Problem details: In the entries that follow, the first line to write out is the one containing "The width and height of the screenshot is (600, 416).", and the last is the one containing "Task: Click the Twitter bird logo". Reproduce that stretch exactly, with nothing before or after it.

[Stored records]
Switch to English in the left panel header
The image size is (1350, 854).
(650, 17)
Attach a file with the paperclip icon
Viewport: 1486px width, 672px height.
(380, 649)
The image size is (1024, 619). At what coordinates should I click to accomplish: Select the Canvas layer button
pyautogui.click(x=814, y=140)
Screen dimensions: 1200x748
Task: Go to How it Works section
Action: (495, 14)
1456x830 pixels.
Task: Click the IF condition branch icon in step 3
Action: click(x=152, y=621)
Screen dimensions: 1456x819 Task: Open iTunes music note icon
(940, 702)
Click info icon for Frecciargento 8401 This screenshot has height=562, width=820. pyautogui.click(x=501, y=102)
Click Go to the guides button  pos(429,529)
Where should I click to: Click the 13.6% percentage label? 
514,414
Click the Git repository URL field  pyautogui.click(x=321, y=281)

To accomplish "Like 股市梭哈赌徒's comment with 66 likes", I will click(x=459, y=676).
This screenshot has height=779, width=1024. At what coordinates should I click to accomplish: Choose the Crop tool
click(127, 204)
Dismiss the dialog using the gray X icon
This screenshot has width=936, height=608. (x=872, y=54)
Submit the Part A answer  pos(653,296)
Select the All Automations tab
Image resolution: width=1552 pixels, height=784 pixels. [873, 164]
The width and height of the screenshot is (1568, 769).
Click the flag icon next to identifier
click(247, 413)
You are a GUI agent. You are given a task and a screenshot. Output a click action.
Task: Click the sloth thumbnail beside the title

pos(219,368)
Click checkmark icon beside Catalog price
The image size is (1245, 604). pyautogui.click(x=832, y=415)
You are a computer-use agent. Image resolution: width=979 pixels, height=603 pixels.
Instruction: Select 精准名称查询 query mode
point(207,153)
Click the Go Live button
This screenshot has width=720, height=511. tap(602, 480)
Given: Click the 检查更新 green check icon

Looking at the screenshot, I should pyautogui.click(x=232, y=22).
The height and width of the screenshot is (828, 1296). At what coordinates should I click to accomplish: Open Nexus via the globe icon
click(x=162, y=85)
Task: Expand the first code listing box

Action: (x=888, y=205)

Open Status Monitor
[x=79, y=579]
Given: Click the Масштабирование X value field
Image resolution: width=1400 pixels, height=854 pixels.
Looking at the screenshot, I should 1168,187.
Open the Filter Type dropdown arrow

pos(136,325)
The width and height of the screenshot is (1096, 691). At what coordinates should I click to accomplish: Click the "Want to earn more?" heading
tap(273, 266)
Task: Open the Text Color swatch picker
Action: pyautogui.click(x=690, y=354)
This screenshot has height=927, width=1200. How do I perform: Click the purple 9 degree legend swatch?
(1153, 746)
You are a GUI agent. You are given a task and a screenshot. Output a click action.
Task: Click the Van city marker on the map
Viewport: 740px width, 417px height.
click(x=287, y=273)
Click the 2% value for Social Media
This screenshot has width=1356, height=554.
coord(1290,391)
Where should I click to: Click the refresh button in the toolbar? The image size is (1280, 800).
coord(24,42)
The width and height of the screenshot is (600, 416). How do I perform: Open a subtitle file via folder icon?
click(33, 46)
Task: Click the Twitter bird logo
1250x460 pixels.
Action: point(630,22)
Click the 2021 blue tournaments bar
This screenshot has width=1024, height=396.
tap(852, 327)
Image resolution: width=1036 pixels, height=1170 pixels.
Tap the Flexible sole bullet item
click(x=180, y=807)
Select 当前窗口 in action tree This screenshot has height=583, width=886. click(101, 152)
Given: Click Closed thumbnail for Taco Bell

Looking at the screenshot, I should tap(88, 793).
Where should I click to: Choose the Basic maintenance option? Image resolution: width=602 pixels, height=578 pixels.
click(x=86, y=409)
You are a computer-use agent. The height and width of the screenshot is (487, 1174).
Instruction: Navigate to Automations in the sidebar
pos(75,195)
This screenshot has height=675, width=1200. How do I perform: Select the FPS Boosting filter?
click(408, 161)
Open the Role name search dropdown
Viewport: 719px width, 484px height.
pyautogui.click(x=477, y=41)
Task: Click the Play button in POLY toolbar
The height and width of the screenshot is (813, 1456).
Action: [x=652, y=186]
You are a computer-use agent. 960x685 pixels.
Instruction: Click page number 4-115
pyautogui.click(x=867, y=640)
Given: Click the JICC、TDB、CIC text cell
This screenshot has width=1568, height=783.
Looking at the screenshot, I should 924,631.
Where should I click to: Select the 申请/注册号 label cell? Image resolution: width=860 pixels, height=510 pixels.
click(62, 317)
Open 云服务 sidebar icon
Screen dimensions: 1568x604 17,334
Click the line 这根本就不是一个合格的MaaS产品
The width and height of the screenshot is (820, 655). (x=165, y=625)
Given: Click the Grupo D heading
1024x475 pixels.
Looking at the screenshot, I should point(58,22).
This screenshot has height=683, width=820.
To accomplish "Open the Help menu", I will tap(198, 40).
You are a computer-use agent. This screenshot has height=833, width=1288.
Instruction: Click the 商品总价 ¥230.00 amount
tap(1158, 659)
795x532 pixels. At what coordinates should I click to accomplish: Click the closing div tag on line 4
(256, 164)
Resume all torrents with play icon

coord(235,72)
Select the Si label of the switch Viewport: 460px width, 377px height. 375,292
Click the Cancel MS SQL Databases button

Exercise solution:
The width and height of the screenshot is (600, 416). How do I perform: Open a subtitle file via folder icon?
click(33, 46)
Task: Click the Twitter bird logo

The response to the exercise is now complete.